体に悪いと知りつつ、ついつい食べてしまうファストフードやカップラーメン、コンビニフードは、栄養バランスを欠いた典型的なメニューです。

手軽だから、安いから、忙しいからということで、これらが主食になってしまっている人も多いのではないでしょうか?

中には、そういったメニューばかり食べていながら、「食生活が偏ってるならサプリメントで補ってしまえばセーフ!」などと考えている人も少なくないはずです。
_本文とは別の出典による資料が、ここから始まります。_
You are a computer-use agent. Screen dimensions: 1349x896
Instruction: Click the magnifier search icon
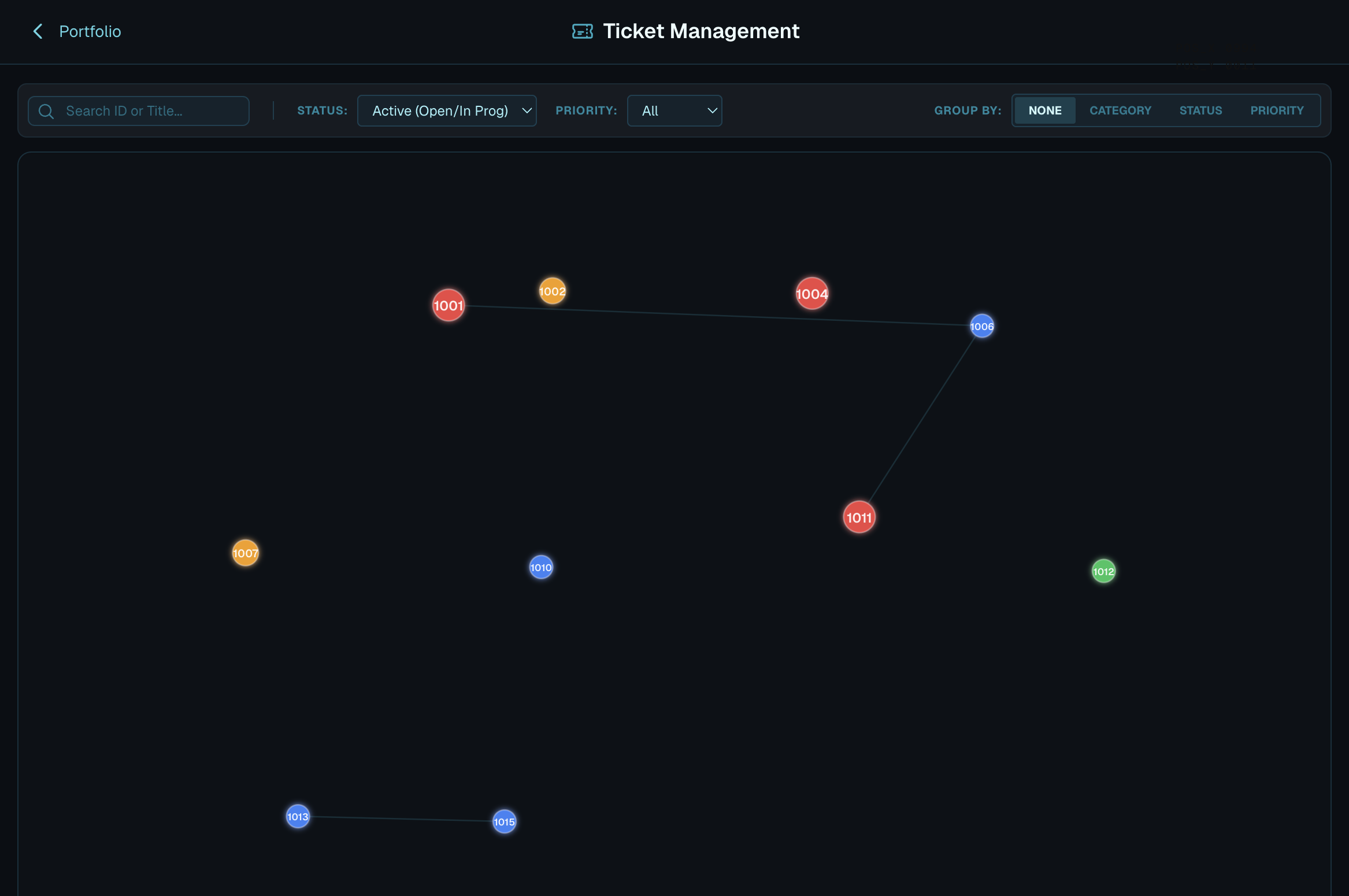click(46, 111)
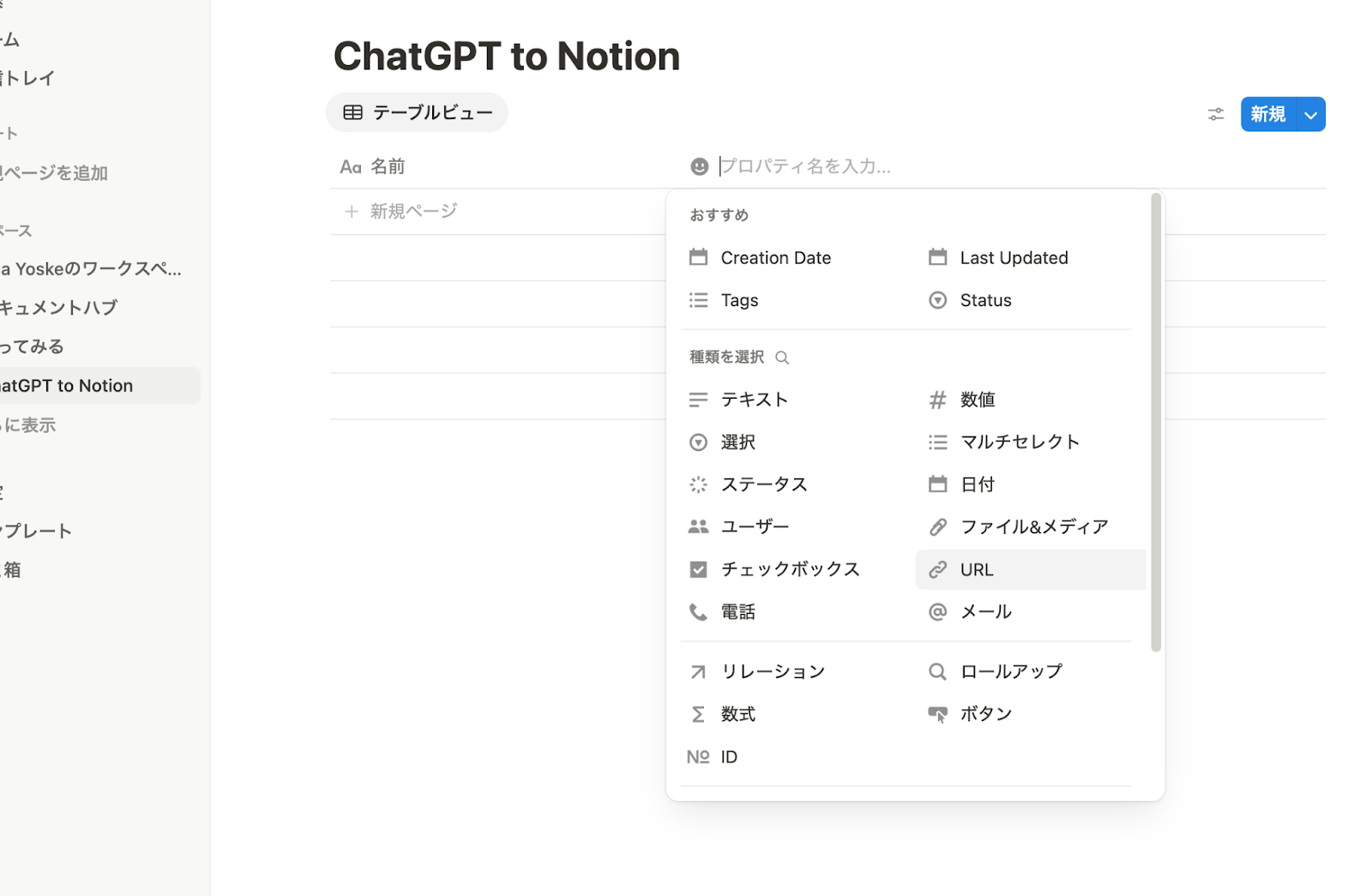This screenshot has height=896, width=1372.
Task: Click the 新規 button
Action: point(1267,114)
では、サプリメントはどこまで効果が期待できるのでしょうか?
不足した栄養素をすべてカバーできるのでしょうか?

今回は、そんな「サプリメントの謎」について詳しく解説していきます。

ハンバーグ

サプリメントが食べ物の代わりにならない理由

特定の栄養素に特化して製造された「サプリメント」は、数多くの種類の商品が市販されています。

食事で摂れない栄養素が手軽に摂れるということで、多くの人に人気のサプリメント。

実際、「栄養バランスが不安だから」「食事偏っているから補完的な意味で」とサプリメントを摂っているという人も多いと思います。

では、果たしてサプリメントは、不足しがちな野菜や果物、魚の栄養の代わりになるのでしょうか?
結論から言うと、答えは「NO」。

これから、その理由を詳しく解説していきたいと思います。

「トマトの栄養素を摂ること」≠「トマトを食べること」

トマト

肉類や魚類、野菜や果物など、食べ物には実に様々な栄養素が含まれています。

よく、食品の栄養成分表示で見かける栄養素は、実は「存在が確認され、抽出に成功した成分の1つ」であり、その食品に含まれている全部の栄養素を指しているわけではありません。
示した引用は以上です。